==== ENTRIES SHOWN ====

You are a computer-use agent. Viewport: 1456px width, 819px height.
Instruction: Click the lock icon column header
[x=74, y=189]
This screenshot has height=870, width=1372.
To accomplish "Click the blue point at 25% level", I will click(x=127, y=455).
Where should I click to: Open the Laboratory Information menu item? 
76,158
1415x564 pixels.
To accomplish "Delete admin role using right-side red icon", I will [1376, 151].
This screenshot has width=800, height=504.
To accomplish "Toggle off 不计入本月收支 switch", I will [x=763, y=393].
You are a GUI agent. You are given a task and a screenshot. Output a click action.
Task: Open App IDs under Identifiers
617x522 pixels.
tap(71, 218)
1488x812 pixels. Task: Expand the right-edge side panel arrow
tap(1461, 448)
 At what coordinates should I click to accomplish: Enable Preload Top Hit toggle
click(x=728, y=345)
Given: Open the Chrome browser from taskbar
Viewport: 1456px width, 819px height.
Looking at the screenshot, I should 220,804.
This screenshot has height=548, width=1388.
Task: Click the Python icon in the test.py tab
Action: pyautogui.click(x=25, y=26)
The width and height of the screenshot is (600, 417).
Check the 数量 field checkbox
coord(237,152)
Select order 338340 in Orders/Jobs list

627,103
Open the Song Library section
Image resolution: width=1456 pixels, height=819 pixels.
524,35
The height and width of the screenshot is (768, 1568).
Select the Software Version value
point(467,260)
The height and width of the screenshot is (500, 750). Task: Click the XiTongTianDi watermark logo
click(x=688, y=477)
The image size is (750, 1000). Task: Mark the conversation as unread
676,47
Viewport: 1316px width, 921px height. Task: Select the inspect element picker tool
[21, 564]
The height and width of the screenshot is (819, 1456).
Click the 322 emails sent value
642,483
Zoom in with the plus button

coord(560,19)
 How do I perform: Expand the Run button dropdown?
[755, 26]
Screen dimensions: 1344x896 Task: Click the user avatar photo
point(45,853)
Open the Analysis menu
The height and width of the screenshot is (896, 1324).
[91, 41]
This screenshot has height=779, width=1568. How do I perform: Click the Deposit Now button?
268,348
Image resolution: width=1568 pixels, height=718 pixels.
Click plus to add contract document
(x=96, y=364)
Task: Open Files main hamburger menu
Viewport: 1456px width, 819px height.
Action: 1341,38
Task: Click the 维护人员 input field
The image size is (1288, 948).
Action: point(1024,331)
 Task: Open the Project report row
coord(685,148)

====

Copy out all of the data above line for line, with no changes.

**SOLUTION:**
You are a computer-use agent. Viewport: 1456px width, 819px height.
Instruction: Click the lock icon column header
[x=74, y=189]
This screenshot has height=870, width=1372.
To accomplish "Click the blue point at 25% level", I will click(x=127, y=455).
Where should I click to: Open the Laboratory Information menu item? 
76,158
1415x564 pixels.
To accomplish "Delete admin role using right-side red icon", I will [1376, 151].
This screenshot has width=800, height=504.
To accomplish "Toggle off 不计入本月收支 switch", I will [x=763, y=393].
You are a GUI agent. You are given a task and a screenshot. Output a click action.
Task: Open App IDs under Identifiers
617x522 pixels.
tap(71, 218)
1488x812 pixels. Task: Expand the right-edge side panel arrow
tap(1461, 448)
 At what coordinates should I click to accomplish: Enable Preload Top Hit toggle
click(x=728, y=345)
Given: Open the Chrome browser from taskbar
Viewport: 1456px width, 819px height.
Looking at the screenshot, I should 220,804.
This screenshot has height=548, width=1388.
Task: Click the Python icon in the test.py tab
Action: pyautogui.click(x=25, y=26)
The width and height of the screenshot is (600, 417).
Check the 数量 field checkbox
coord(237,152)
Select order 338340 in Orders/Jobs list

627,103
Open the Song Library section
Image resolution: width=1456 pixels, height=819 pixels.
524,35
The height and width of the screenshot is (768, 1568).
Select the Software Version value
point(467,260)
The height and width of the screenshot is (500, 750). Task: Click the XiTongTianDi watermark logo
click(x=688, y=477)
The image size is (750, 1000). Task: Mark the conversation as unread
676,47
Viewport: 1316px width, 921px height. Task: Select the inspect element picker tool
[21, 564]
The height and width of the screenshot is (819, 1456).
Click the 322 emails sent value
642,483
Zoom in with the plus button

coord(560,19)
 How do I perform: Expand the Run button dropdown?
[755, 26]
Screen dimensions: 1344x896 Task: Click the user avatar photo
point(45,853)
Open the Analysis menu
The height and width of the screenshot is (896, 1324).
[91, 41]
This screenshot has height=779, width=1568. How do I perform: Click the Deposit Now button?
268,348
Image resolution: width=1568 pixels, height=718 pixels.
Click plus to add contract document
(x=96, y=364)
Task: Open Files main hamburger menu
Viewport: 1456px width, 819px height.
Action: 1341,38
Task: Click the 维护人员 input field
The image size is (1288, 948).
Action: point(1024,331)
 Task: Open the Project report row
coord(685,148)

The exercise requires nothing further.